# OMG OMG OMG!! Free wood!



## guy01 (Aug 22, 2008)

We got a call about free wood today.  Took the gloves and the truck and when we got there he showed us 3 acres of downed trees.  FOR FREE.  All I gotta do is cut them up.  YAY ME.

And because I can't make the pic show up you'll have to go look at the link.

http://flickr.com/photos/21072575@N00/2788079220/


----------



## smokinj (Aug 22, 2008)

Guy said:
			
		

> We got a call about free wood today.  Took the gloves and the truck and when we got there he showed us 3 acres of downed trees.  FOR FREE.  All I gotta do is cut them up.  YAY ME.
> 
> And because I can't make the pic show up you'll have to go look at the link.
> 
> http://flickr.com/photos/21072575@N00/2788079220/


Thats what its been like around here since the spring storms all you can cut if i only had more time


----------



## guy01 (Aug 22, 2008)

the funny thing about this is he hired people to harvest his timber we get whats left.


----------



## smokinj (Aug 22, 2008)

Guy said:
			
		

> the funny thing about this is he hired people to harvest his timber we get whats left.


you got love that how long it been down?


----------



## guy01 (Aug 23, 2008)

Only about a month.  Still, not too bad, looks dry-ish.  And I don't need it dry.  I got time.


----------



## smokinj (Aug 23, 2008)

Guy said:
			
		

> Only about a month.  Still, not too bad, looks dry-ish.  And I don't need it dry.  I got time.


You pile like i do


----------



## BrotherBart (Aug 23, 2008)

Looks like what I have been cleaning up since a tornado touched down in front of the house in Sept. 2004. Great firewood but I am still paying a mortgage on every one of those trees I have burned.
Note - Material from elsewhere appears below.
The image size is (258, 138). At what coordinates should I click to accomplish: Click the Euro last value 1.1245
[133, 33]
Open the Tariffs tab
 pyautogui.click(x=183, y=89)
And I miss looking at them!


----------



## Gregsal (Aug 23, 2008)

Does this guy realize what he's getting into, by letting a *Hearth.com* member have the free firewood?



The "after" photo:


----------



## Hogwildz (Aug 23, 2008)

That ain't near Bloomsburg by chance is it?


----------



## woodburn (Aug 23, 2008)

Very funny post Gregsal!  100% accurate.


----------



## smokinj (Aug 23, 2008)

Guy said:
			
		

> Only about a month.  Still, not too bad, looks dry-ish.  And I don't need it dry.  I got time.


How much is there?


----------



## guy01 (Aug 23, 2008)

I havn't got a good look at it yet so I don't know but he's got another 5 acres to do after this is cleaned up(I think I got a new best friend)


----------



## guy01 (Aug 23, 2008)

Hogwildz , it might be worth your time if you can find gas for$ .10 a gal
Oh ya smokin j my wife does the piling after we split it she dosn't like my technique


----------



## savageactor7 (Aug 24, 2008)

Guy said:
			
		

> the funny thing about this is he hired people to harvest his timber we get whats left.



Almost perfect... the tops are an easy take and they add up quickly, good score.


----------



## guy01 (Aug 24, 2008)

I'll finally get to go cut today after I give people a little time to wake up, I don't like to be loud too early on sunday.
Guy


----------



## guy01 (Aug 24, 2008)

Well it was a mess too tangled up to work with I got only about half a truck load . However the guy is supposed to call back thursday and see how I made out and if I can get exclusive rights to cut I'll rent a loader and clean it up
Guy


----------



## Redox (Aug 25, 2008)

Guy said:
			
		

> Well it was a mess too tangled up to work with I got only about half a truck load . However the guy is supposed to call back thursday and see how I made out and if I can get exclusive rights to cut I'll rent a loader and clean it up
> Guy



You go, Guy!  

Chris


----------



## smokinj (Aug 25, 2008)

Guy said:
			
		

> Well it was a mess too tangled up to work with I got only about half a truck load . However the guy is supposed to call back thursday and see how I made out and if I can get exclusive rights to cut I'll rent a loader and clean it up
> Guy


Wow go getem!


----------



## smokinj (Aug 25, 2008)

Guy said:
			
		

> Hogwildz , it might be worth your time if you can find gas for$ .10 a gal
> Oh ya smokin j my wife does the piling after we split it she dosn't like my technique


lol thats how i got started doing that to


----------